Mit einer plötzlich zuckersüßen Stimme sagt er: "Ich werde jetzt kommen." Ich muss mich zwingen, weiterzuatmen. Mein Puls schießt schlagartig in die Höhe, ich bekomme Wahnsinnsangst. Immer mehr Tränen fließen mein Gesicht herunter. Langsam öffnet sich die Holztür. Aufgrund des spärlichen Lichtes, was eine beinahe ausgebrannte Glühbirne spendet, erkenne ich zunächst nichts als einen Schatten. Langsam tritt er ins Licht. Oberkörperfrei, zerfetzte, schwarze Jeans. Barfuß. Seine blau gefärbten Haare fallen ihm in unordentlichen Strähnen auf die Stirn, er ist tätowiert. Sehr. Es beginnt in seinem Gesicht. Sein Hals ist voller Zeichen, ebenso seine beiden Arme. Am auffälligsten sind die gekreuzten Schwerter unter seinem Bauchnabel. Er lässt seine üppigen Armmuskeln spielen und wirft mir aus seinen diamantblauen Augen dunkle Blicke zu. Er grinst. Nicht aus Sympathie, er grinst wie ein Psychopath. Zumindest stelle ich mir so einen Psychopathen vor. Meine Schweißdrüsen geben ihr bestes, ich keuche laut. In einer Hand, die mit einem Anker geschmückt ist, hält er ein kleines Messer. Seine scharfe Klinge blitzt im Licht. Er leckt sich mit seiner Zunge über die Zähne und lacht. "Ich bin T", haucht er kaum hörbar, "und ich werde dich zerfetzen."

Ich bekomme Panik. "Was willst du von mir? Warum tust du das?", schluchze ich, meine Nasenlöcher weiten sich.

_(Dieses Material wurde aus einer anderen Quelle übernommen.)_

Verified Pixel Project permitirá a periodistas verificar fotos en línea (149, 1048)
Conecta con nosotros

"Warum ich das tue?" Er geht auf mich zu, greift das Messer fester. Als er nur einen halben Meter vor mir steht, beugt er sich zu mir herunter. Ich schaue in seine klaren Augen, sie sprühen blaue Funken. "Aus reiner Langeweile." Er beißt sich auf die Lippe. Trotz allen Umständen muss ich mir eingestehen, dass er sehr gut aussieht. "Das kannst du nicht machen!", kreische ich hysterisch. Er wirbelt herum, holt aus. Das Messer verfehlt meinen Kopf nur um einige Zentimeter. Ich atme auf. Er zieht es aus der Wand hinter mir. "Halt deine verfickte Fresse, oder ich schneide sie dir heraus", flüstert er lächelnd. Er verschränkt die Arme hinter seinem Rücken und schaut auf mich herunter. Ich puste mir eine Strähne meines Haares aus dem Gesicht. Unerwartet holt er mit der bloßen Faust aus und boxt mich gegen meine Schläfe. Kurz ist alles schwarz um mich herum, dann kommt der Schmerz. Er zieht sich von meiner Schläfe auf die andere Seite des Kopfes. Mein Schädel wird heiß und brennt. Ich öffne die Augen und registriere, dass ich mitsamt Stuhl umgekippt bin. Ich sehe nur verschwommen und will mich nicht bewegen. Ich sehe, wie sich T auf mich zubewegt. Ich schließe die Augen, mache mich bereit für den nächsten Schlag. Doch es kommt keiner. Ich öffne sie vorsichtig. Scheinbar war ich weggetreten. Ich weiß nicht, was passiert ist. Ich will den Kopf heben, doch ein stechender Schmerz durchzuckt mich bei der Bewegung. Augenblicklich wird mir schwindelig. T kann ich nicht mehr sehen. Ich schließe die Augen und überlasse mich der Welt des Schlafes, die unerbittlich nach mir schreit.